Currently, the most sensitive test for renal disease in obesity is arguably urinary microalbumin excretion, but this has a number of drawbacks including problems with sample collection, and a high false- positive rate. The normal rate of albumin excretion is less than 30mg/day (20μg/min); persistent albumin excretion between 30 and 300mg/day (20 to 200μg/min) is called microalbuminuria. The previous gold-standard for urine collection was timed collections, either overnight or 24 hour collections, but these are cumbersome and incomplete collections are a
common source of error. These timed collections have been replaced by measuring the albumin-to-creatinine ratio in an un-timed urine specimen. However, these spot urine tests also have limitations. The slope of the relationship between the spot urine and the 24-hour collection varies throughout the day and the correlation is best if samples are taken in the mid-morning, although mid-afternoon specimens are also relatively accurate (Ginsberg J.M. et al (1983). N Engl J Med; 309:1543-6). Establishing the diagnosis of microalbuminuria requires the demonstration of a persistent elevation in albumin excretion, hence these tests have to repeated in any individual. Fever, exercise, heart failure, and poor glycaemic control are among the factors that can cause transient microalbuminuria, and so can cause a false positive result when aiming to detect nephropathy due to conditions such as diabetes (Mogensen CE, et al (1995) Diabetes Care; 18:572-81). These factors are likely to cause similar false positive results when aiming to diagnose ORN. The ratio also varies with race/ethnicity as creatinine excretion is significantly higher among non-Hispanic blacks and Mexican Americans than among non-Hispanic whites (Mattix H.J., et al (2002). J Am Soc Nephrol; 13:1034-9).
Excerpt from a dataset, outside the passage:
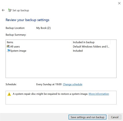Click Save settings and run backup
This screenshot has height=121, width=123.
tap(87, 117)
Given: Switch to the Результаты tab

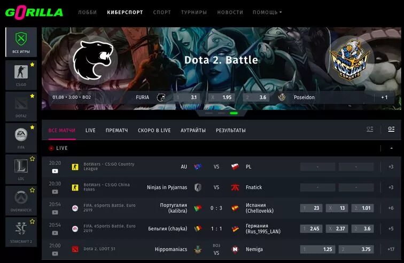Looking at the screenshot, I should click(x=231, y=130).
These limitations of urinary microalbumin testing are not yet accurately quantified in ORN, but can be estimated from considering the limitations of microalbumin testing in diabetes. In patients with type 1 diabetes, microalbuminuria may revert to normoalbumunuria in 20 to 60% of patients over follow-up periods of 5 to 18 years (Hovind P, et al (2004) Bmj; 328: 1105), and among patients with type 1 diabetes and microalbuminuria, less than 50 percent are at risk for progression of nephropathy (Mogensen CE. (1987) Kidney Int; 31 :673-89). In patients
with type 2 diabetes progression from microalbuminuria to overt nephropathy within a 10 year period occurs in 20 to 40% of Caucasian patients (Ismail N. et al (1999) Kidney Int; 55:1-28).
Therefore there is a clinical need for a simple, sensitive and specific test for nephropathy, that could detect early ORN (and possibly other causes of nephropathy) and allow appropriate further investigation and treatment strategies to be initiated.
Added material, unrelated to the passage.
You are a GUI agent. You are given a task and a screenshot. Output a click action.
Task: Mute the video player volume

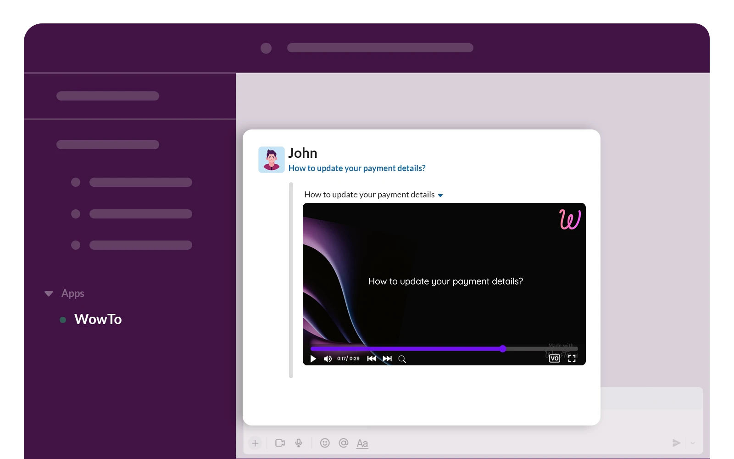pyautogui.click(x=328, y=358)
A further object of the present invention is to characterise the regional damage in ORN using novel urinary biomarkers, to examine whether certain urinary biomarkers could identify renal injury that current non-invasive testing is unable to detect, and to determine the pattern of damage to the nephron indicated by these biomarkers.
Disclosure of the Invention
Accordingly, the invention provides a method for the early identification and prediction of renal damage in a subject with obesity, which method comprises contacting a urine sample from the subject with a capture molecule for a biomarker specific to a region of the kidney and which biomarker is released from said region when there is damage to said region, an elevated level of said biomarker relative to a normal level being indicative and predictive of renal damage.
The method according to the invention enables the detection of renal injury in obese patients who otherwise have been regarded as having normal renal function as measured by serum creatinine or estimated glomerular filtration rate as hereinafter described.
Accordingly, the method according to the invention facilitates the early intervention and correction of potential renal injury.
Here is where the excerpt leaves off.